In important ways, theology is, inevitably, an arrogant and even foolish pursuit, given that there is no possible way our finite minds can come close to grasping the infinite.
And yet something in us -- something honorable, perhaps even God-given -- seeks to discover answers to the eternal questions about origin and especially about purpose. Science, math and other disciplines can answer many things for us but never the question about the purpose of life. Religion tries to answer the purpose question, but its answers always must be regarded as human efforts that may be wrong.
Many people who either commit themselves to theological study or who at least find ways to wrestle with theological questions are sincere people simply seeking to make sense of life and not to use what they're learning for personal economic or social advantage.
His latest book is The Divine Dance: The Trinity and Your Transformation (co-authored with Mike Morrell), and I want to quote a brief passage from it because it says so well what I try to say when I urge people to be cautious about using language that seems to draw rigid theological conclusions:
"Our speaking of God is a search for similes, analogies, and metaphors. All theological language is an approximation, offered tentatively in holy awe. That's the best human language can achieve. We can say, 'It's like -- it's similar to. . .," but we can never say, 'It is. . ." because we are in the realm of beyond, of transcendence, of mystery. And we must -- absolutely must -- maintain a fundamental humility before the Great Mystery. If we do not, religion always worships itself and its formulations and never God."
Rohr is not arguing -- and, in my new book, The Value of Doubt, I am not arguing -- that it's never possible to make a faith commitment, to draw at least a provisional conclusion about God, about spiritual matters. Everyone does that in some way or another, even atheists and agnostics.

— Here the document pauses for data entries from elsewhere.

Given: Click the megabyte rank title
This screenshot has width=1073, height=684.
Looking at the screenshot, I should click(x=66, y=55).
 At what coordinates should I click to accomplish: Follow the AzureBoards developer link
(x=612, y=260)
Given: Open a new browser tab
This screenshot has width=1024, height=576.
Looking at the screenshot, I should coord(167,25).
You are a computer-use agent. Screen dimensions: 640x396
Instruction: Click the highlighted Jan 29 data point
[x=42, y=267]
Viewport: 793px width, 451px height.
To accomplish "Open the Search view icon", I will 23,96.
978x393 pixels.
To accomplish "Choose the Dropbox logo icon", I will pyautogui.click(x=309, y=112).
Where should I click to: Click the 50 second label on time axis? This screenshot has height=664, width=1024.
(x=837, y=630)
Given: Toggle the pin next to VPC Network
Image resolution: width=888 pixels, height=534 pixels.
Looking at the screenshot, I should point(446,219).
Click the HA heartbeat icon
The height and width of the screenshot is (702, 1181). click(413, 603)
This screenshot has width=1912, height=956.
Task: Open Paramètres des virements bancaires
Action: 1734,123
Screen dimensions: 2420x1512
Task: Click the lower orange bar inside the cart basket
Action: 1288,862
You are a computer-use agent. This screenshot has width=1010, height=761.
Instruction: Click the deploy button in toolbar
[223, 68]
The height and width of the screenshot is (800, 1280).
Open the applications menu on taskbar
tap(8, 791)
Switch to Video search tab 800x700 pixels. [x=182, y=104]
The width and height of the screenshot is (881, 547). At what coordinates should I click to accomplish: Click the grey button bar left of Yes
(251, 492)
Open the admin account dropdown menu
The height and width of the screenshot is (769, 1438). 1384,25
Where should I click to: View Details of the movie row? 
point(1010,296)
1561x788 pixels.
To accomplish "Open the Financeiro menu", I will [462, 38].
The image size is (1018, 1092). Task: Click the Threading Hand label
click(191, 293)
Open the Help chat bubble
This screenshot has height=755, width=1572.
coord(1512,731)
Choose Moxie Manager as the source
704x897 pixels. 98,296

Nor are we saying that it's foolish to commit oneself to living out a particular faith, to act as if you believe what you say you believe.
But both Rohr and I think it's essential to remember, as I point out in my book, that all language is metaphorical, pointing beyond itself to something else. So we should have some humility about drawing hard conclusions when it comes to matters of the spirit, of the divine.
Imagine all the trouble over the centuries that the world would have been saved had everyone shown that kind of theological humility as opposed to the false certitude (surely an idolatry) we often see. Imagine.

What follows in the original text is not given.